BEGIN Dataset records

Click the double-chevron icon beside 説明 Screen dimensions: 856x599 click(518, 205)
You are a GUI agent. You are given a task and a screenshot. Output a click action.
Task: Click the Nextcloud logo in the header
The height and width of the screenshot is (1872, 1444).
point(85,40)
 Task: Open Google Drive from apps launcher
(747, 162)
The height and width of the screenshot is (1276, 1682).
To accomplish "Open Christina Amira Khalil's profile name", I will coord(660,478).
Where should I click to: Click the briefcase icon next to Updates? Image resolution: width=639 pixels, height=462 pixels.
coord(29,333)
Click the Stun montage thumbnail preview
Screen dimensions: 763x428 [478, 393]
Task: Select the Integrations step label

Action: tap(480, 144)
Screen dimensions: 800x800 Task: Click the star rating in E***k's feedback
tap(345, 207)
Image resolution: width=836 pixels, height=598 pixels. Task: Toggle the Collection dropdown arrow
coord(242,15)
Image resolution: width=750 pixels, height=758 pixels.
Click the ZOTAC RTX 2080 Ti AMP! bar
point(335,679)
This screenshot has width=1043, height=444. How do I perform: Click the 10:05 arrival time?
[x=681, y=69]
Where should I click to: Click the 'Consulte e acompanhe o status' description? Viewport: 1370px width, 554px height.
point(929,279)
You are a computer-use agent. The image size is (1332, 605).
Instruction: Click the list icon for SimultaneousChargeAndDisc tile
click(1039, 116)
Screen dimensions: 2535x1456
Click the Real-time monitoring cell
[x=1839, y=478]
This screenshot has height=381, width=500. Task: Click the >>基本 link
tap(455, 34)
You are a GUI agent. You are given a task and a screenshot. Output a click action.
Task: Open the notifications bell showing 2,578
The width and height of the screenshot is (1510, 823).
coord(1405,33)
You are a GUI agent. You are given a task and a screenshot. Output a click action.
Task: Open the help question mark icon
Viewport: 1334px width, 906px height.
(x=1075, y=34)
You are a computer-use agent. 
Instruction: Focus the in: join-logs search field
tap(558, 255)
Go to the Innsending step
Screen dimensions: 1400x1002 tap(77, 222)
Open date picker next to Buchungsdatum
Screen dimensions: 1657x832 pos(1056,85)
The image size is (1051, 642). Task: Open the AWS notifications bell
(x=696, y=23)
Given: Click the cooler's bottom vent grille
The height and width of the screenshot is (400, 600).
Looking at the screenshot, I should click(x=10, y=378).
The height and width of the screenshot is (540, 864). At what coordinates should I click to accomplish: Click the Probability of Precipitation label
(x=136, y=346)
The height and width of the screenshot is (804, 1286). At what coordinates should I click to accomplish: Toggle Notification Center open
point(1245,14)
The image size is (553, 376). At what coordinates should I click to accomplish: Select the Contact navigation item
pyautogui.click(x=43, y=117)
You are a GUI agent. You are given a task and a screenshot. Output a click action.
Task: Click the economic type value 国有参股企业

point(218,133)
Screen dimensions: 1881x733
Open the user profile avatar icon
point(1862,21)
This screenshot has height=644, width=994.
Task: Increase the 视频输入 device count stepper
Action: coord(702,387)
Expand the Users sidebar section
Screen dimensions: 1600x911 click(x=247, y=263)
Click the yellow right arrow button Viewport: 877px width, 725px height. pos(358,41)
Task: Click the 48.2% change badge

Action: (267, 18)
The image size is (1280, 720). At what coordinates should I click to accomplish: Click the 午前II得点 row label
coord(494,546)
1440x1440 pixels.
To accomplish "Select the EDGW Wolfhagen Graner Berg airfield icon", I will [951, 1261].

END Dataset records

Retype the records above exactly, so that no line differs from its source.

Click the double-chevron icon beside 説明 Screen dimensions: 856x599 click(518, 205)
You are a GUI agent. You are given a task and a screenshot. Output a click action.
Task: Click the Nextcloud logo in the header
The height and width of the screenshot is (1872, 1444).
point(85,40)
 Task: Open Google Drive from apps launcher
(747, 162)
The height and width of the screenshot is (1276, 1682).
To accomplish "Open Christina Amira Khalil's profile name", I will coord(660,478).
Where should I click to: Click the briefcase icon next to Updates? Image resolution: width=639 pixels, height=462 pixels.
coord(29,333)
Click the Stun montage thumbnail preview
Screen dimensions: 763x428 [478, 393]
Task: Select the Integrations step label

Action: tap(480, 144)
Screen dimensions: 800x800 Task: Click the star rating in E***k's feedback
tap(345, 207)
Image resolution: width=836 pixels, height=598 pixels. Task: Toggle the Collection dropdown arrow
coord(242,15)
Image resolution: width=750 pixels, height=758 pixels.
Click the ZOTAC RTX 2080 Ti AMP! bar
point(335,679)
This screenshot has width=1043, height=444. How do I perform: Click the 10:05 arrival time?
[x=681, y=69]
Where should I click to: Click the 'Consulte e acompanhe o status' description? Viewport: 1370px width, 554px height.
point(929,279)
You are a computer-use agent. The image size is (1332, 605).
Instruction: Click the list icon for SimultaneousChargeAndDisc tile
click(1039, 116)
Screen dimensions: 2535x1456
Click the Real-time monitoring cell
[x=1839, y=478]
This screenshot has height=381, width=500. Task: Click the >>基本 link
tap(455, 34)
You are a GUI agent. You are given a task and a screenshot. Output a click action.
Task: Open the notifications bell showing 2,578
The width and height of the screenshot is (1510, 823).
coord(1405,33)
You are a GUI agent. You are given a task and a screenshot. Output a click action.
Task: Open the help question mark icon
Viewport: 1334px width, 906px height.
(x=1075, y=34)
You are a computer-use agent. 
Instruction: Focus the in: join-logs search field
tap(558, 255)
Go to the Innsending step
Screen dimensions: 1400x1002 tap(77, 222)
Open date picker next to Buchungsdatum
Screen dimensions: 1657x832 pos(1056,85)
The image size is (1051, 642). Task: Open the AWS notifications bell
(x=696, y=23)
Given: Click the cooler's bottom vent grille
The height and width of the screenshot is (400, 600).
Looking at the screenshot, I should click(x=10, y=378).
The height and width of the screenshot is (540, 864). At what coordinates should I click to accomplish: Click the Probability of Precipitation label
(x=136, y=346)
The height and width of the screenshot is (804, 1286). At what coordinates should I click to accomplish: Toggle Notification Center open
point(1245,14)
The image size is (553, 376). At what coordinates should I click to accomplish: Select the Contact navigation item
pyautogui.click(x=43, y=117)
You are a GUI agent. You are given a task and a screenshot. Output a click action.
Task: Click the economic type value 国有参股企业

point(218,133)
Screen dimensions: 1881x733
Open the user profile avatar icon
point(1862,21)
This screenshot has height=644, width=994.
Task: Increase the 视频输入 device count stepper
Action: coord(702,387)
Expand the Users sidebar section
Screen dimensions: 1600x911 click(x=247, y=263)
Click the yellow right arrow button Viewport: 877px width, 725px height. pos(358,41)
Task: Click the 48.2% change badge

Action: (267, 18)
The image size is (1280, 720). At what coordinates should I click to accomplish: Click the 午前II得点 row label
coord(494,546)
1440x1440 pixels.
To accomplish "Select the EDGW Wolfhagen Graner Berg airfield icon", I will [951, 1261].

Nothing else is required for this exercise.